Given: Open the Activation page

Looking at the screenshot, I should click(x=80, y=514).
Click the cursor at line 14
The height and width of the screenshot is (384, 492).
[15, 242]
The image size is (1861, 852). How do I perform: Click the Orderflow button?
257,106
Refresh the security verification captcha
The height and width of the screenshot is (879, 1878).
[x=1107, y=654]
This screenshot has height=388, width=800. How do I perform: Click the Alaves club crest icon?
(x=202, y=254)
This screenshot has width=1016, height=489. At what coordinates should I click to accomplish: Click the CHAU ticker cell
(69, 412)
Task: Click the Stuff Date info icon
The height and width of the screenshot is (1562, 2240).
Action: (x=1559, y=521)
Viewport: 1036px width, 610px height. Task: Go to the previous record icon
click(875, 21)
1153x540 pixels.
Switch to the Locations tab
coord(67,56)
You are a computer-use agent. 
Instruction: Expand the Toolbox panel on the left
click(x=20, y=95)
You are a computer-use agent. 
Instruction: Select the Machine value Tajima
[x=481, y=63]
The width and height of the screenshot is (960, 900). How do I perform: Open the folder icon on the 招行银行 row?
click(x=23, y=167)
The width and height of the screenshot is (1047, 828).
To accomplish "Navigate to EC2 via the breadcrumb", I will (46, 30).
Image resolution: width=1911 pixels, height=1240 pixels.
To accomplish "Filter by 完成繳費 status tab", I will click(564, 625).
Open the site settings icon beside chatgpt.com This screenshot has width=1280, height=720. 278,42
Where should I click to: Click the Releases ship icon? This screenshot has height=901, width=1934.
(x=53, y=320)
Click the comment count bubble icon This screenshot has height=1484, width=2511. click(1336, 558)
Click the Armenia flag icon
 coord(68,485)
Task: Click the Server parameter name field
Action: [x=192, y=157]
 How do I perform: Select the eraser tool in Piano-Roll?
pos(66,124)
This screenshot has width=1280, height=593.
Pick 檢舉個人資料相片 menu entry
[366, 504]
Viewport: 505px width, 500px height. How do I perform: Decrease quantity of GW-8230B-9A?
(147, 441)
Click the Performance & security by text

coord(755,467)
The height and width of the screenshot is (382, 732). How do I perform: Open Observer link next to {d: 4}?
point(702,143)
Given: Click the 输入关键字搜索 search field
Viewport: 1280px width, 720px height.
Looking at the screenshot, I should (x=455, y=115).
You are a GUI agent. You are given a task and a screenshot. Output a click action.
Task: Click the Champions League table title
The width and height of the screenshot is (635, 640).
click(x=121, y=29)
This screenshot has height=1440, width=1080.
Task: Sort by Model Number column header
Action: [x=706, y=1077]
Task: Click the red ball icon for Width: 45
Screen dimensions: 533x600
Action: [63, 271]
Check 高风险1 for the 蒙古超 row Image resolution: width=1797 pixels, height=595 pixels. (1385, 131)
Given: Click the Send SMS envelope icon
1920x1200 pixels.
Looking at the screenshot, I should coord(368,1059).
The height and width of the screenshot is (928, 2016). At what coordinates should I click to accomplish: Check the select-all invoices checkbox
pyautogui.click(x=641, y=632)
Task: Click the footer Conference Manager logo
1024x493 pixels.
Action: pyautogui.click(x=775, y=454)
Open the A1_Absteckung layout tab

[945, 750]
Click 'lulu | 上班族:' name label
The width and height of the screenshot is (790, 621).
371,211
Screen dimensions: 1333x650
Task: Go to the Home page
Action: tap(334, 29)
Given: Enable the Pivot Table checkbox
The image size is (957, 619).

◆ ◆ ◆ ◆ ◆

▸ **What to produce**:
Edit the entries above so that every "How do I perform" becomes "What click completes", and leave everything else unchanged.

▸ **Written response**:
Given: Open the Activation page

Looking at the screenshot, I should click(x=80, y=514).
Click the cursor at line 14
The height and width of the screenshot is (384, 492).
[15, 242]
The image size is (1861, 852). What click completes: Click the Orderflow button?
257,106
Refresh the security verification captcha
The height and width of the screenshot is (879, 1878).
[x=1107, y=654]
This screenshot has height=388, width=800. What click completes: Click the Alaves club crest icon?
(x=202, y=254)
This screenshot has width=1016, height=489. At what coordinates should I click to accomplish: Click the CHAU ticker cell
(69, 412)
Task: Click the Stuff Date info icon
The height and width of the screenshot is (1562, 2240).
Action: (x=1559, y=521)
Viewport: 1036px width, 610px height. Task: Go to the previous record icon
click(875, 21)
1153x540 pixels.
Switch to the Locations tab
coord(67,56)
You are a computer-use agent. 
Instruction: Expand the Toolbox panel on the left
click(x=20, y=95)
You are a computer-use agent. 
Instruction: Select the Machine value Tajima
[x=481, y=63]
The width and height of the screenshot is (960, 900). What click completes: Open the folder icon on the 招行银行 row?
click(x=23, y=167)
The width and height of the screenshot is (1047, 828).
To accomplish "Navigate to EC2 via the breadcrumb", I will (46, 30).
Image resolution: width=1911 pixels, height=1240 pixels.
To accomplish "Filter by 完成繳費 status tab", I will click(564, 625).
Open the site settings icon beside chatgpt.com This screenshot has width=1280, height=720. 278,42
Where should I click to: Click the Releases ship icon? This screenshot has height=901, width=1934.
(x=53, y=320)
Click the comment count bubble icon This screenshot has height=1484, width=2511. click(1336, 558)
Click the Armenia flag icon
 coord(68,485)
Task: Click the Server parameter name field
Action: [x=192, y=157]
 What click completes: Select the eraser tool in Piano-Roll?
pos(66,124)
This screenshot has width=1280, height=593.
Pick 檢舉個人資料相片 menu entry
[366, 504]
Viewport: 505px width, 500px height. What click completes: Decrease quantity of GW-8230B-9A?
(147, 441)
Click the Performance & security by text

coord(755,467)
The height and width of the screenshot is (382, 732). What click completes: Open Observer link next to {d: 4}?
point(702,143)
Given: Click the 输入关键字搜索 search field
Viewport: 1280px width, 720px height.
Looking at the screenshot, I should (x=455, y=115).
You are a GUI agent. You are given a task and a screenshot. Output a click action.
Task: Click the Champions League table title
The width and height of the screenshot is (635, 640).
click(x=121, y=29)
This screenshot has height=1440, width=1080.
Task: Sort by Model Number column header
Action: [x=706, y=1077]
Task: Click the red ball icon for Width: 45
Screen dimensions: 533x600
Action: [63, 271]
Check 高风险1 for the 蒙古超 row Image resolution: width=1797 pixels, height=595 pixels. (1385, 131)
Given: Click the Send SMS envelope icon
1920x1200 pixels.
Looking at the screenshot, I should coord(368,1059).
The height and width of the screenshot is (928, 2016). At what coordinates should I click to accomplish: Check the select-all invoices checkbox
pyautogui.click(x=641, y=632)
Task: Click the footer Conference Manager logo
1024x493 pixels.
Action: pyautogui.click(x=775, y=454)
Open the A1_Absteckung layout tab

[945, 750]
Click 'lulu | 上班族:' name label
The width and height of the screenshot is (790, 621).
371,211
Screen dimensions: 1333x650
Task: Go to the Home page
Action: tap(334, 29)
Given: Enable the Pivot Table checkbox
The image size is (957, 619).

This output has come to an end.